- Cheira a chuva.
- Cheira a quê?
- A chuva.
- Mas a que cheira a chuva? A chuva é água, não tem cheiro...
- Não digas disparates! Claro que a chuva tem cheiro.
- Eu nunca senti o cheiro da chuva. Sinto o toque da chuva, as gotas a caírem-me na cabeça, e até já lhe senti o sabor, mas o cheiro nunca.
- O sabor da chuva?
- Sim. Quando chove, abro a boca e deito a língua de fora para apanhar as gotas que caem.
- E consegues apanhá-las?
- Claro que sim! Fecho os olhos, inclino a cabeça para trás, abro a boca e espero.
- Deves ficar com um ar de doida...
- E a mim que me importa? Sabe-me bem, sinto-me bem assim. Gosto do sabor da água fria da chuva. Mata-me a sede.
- Mata-te a sede? Mas não deves conseguir apanhar mais de umas poucas gotas...
- Não se trata de quantidade, mas de qualidade.
- Qualidade? Agora queres convencer-me de que a água da chuva é melhor do que a outra?
- Nada disso. Não sei se é melhor ou pior, nunca me informei sobre o assunto. Mas o prazer que sinto com aquela meia-dúzia de gotas de água é incomparável. Naquele instante, por uns segundos, sou novamente criança. Não tenho preocupações, nem obrigações, nem prisões... Sou feliz.
- E agora não és feliz?
- Sou, claro. Não tenho motivos para não ser. Mas não tanto como quando sinto o sabor da chuva.
- ...
- Não dizes nada?
- Não sei que te responda...
- É assim tão estranho gostar de beber a chuva?
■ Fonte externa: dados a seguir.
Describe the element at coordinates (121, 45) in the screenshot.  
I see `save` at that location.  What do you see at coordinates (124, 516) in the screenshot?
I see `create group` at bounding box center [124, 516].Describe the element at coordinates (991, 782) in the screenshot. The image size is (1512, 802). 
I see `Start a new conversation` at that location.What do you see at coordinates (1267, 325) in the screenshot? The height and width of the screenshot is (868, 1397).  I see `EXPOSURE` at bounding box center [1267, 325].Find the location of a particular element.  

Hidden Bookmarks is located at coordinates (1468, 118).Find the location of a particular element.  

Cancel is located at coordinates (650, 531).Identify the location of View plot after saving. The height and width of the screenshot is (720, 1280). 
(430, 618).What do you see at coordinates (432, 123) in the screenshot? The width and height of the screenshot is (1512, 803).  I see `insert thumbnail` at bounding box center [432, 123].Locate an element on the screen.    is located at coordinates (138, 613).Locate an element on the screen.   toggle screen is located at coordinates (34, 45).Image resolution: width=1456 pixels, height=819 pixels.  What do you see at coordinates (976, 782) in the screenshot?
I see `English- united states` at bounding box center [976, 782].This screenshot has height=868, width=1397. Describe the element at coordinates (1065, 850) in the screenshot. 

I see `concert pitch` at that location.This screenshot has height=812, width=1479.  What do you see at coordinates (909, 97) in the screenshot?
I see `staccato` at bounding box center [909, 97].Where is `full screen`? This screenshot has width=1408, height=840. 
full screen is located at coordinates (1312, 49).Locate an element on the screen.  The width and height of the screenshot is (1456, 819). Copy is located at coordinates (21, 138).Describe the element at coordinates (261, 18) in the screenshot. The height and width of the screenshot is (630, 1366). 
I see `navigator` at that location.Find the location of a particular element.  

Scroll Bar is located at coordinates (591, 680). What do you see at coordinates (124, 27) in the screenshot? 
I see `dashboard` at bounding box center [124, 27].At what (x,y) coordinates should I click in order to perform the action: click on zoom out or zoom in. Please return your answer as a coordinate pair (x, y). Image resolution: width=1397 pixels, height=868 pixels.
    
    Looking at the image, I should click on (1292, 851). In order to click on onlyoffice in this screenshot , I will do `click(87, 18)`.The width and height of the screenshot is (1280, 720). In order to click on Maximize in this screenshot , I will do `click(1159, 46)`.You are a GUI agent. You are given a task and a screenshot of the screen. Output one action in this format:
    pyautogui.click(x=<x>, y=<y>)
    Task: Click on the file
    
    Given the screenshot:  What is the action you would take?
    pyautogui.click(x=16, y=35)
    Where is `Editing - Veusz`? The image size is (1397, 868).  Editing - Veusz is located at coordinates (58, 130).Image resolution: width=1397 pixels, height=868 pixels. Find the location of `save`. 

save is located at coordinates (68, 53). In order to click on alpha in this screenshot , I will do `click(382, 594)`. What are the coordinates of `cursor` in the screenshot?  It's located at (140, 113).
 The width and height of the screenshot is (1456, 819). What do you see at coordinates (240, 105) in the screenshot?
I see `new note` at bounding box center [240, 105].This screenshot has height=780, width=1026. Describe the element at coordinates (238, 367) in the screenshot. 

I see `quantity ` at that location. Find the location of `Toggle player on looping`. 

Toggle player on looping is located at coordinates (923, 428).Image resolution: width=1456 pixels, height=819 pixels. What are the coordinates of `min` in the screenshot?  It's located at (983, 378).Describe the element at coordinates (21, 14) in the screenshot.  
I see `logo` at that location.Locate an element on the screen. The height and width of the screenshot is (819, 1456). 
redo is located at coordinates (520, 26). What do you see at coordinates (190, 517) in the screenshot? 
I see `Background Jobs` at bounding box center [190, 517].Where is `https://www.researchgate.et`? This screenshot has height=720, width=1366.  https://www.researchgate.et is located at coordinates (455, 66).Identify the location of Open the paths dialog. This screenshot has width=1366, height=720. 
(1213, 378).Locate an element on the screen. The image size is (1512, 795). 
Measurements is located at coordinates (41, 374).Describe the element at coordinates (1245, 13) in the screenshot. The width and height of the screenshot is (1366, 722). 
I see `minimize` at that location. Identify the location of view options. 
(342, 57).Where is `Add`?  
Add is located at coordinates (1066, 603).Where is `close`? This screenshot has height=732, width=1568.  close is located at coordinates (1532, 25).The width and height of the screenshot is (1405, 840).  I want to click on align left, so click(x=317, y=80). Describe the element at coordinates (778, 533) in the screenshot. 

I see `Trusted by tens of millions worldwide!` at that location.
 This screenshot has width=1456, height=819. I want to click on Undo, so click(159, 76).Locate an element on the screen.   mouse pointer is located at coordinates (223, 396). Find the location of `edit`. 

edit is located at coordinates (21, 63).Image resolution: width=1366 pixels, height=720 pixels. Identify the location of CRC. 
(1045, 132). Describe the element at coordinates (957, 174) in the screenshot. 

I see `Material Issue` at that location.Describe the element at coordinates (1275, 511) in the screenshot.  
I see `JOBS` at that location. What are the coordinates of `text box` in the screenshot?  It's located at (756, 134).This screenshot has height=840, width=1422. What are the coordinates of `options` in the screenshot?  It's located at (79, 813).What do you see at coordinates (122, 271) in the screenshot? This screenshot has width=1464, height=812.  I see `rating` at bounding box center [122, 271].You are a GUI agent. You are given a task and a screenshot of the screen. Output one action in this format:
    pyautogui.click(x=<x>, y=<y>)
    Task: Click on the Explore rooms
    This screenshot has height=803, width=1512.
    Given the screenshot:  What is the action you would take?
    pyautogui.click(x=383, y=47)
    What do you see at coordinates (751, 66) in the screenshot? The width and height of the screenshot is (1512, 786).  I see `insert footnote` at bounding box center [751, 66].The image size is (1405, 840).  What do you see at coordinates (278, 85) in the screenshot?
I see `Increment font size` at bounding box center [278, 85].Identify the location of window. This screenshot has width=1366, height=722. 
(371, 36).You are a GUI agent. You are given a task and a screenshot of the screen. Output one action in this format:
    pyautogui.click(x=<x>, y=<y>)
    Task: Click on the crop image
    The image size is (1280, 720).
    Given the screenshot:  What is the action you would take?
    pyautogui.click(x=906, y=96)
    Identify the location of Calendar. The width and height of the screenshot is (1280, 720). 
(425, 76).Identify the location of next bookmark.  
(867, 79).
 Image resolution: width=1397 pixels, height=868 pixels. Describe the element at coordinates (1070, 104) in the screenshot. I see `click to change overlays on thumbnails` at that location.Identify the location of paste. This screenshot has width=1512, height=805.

- Não sei. Eu prefiro sentir-lhe o cheiro.
- E ele a dar-lhe... Qual cheiro?
- O cheiro da terra molhada pelas primeiras chuvas...
- Sabes que não passa do cheiro das bactérias em contacto com a água?
- Sei. Nem por isso deixa de ser bom. Mas não é só esse cheiro.
- Não é?
- Não. É o cheiro da renovação, é o cheiro do amor, é o cheiro da vida a recomeçar.
- Não quererás dizer a acabar?
- Claro que não! Com a chuva recomeça o ciclo da vida.
- Seja como for, agora não está a chover. Como podes dizer que cheira a chuva?
- Sinto o cheiro da chuva a chegar.
- Ah! Agora também és meteorologista?
- Não brinques, estou a falar a sério. Sinto no ar um aroma especial, que nem sei definir...
- Mas sabes que é aroma de chuva?
- Sei.
- Como podes ter a certeza?
- Porque é o cheiro que senti quando te beijei a primeira vez. Estava a chover, lembras-te?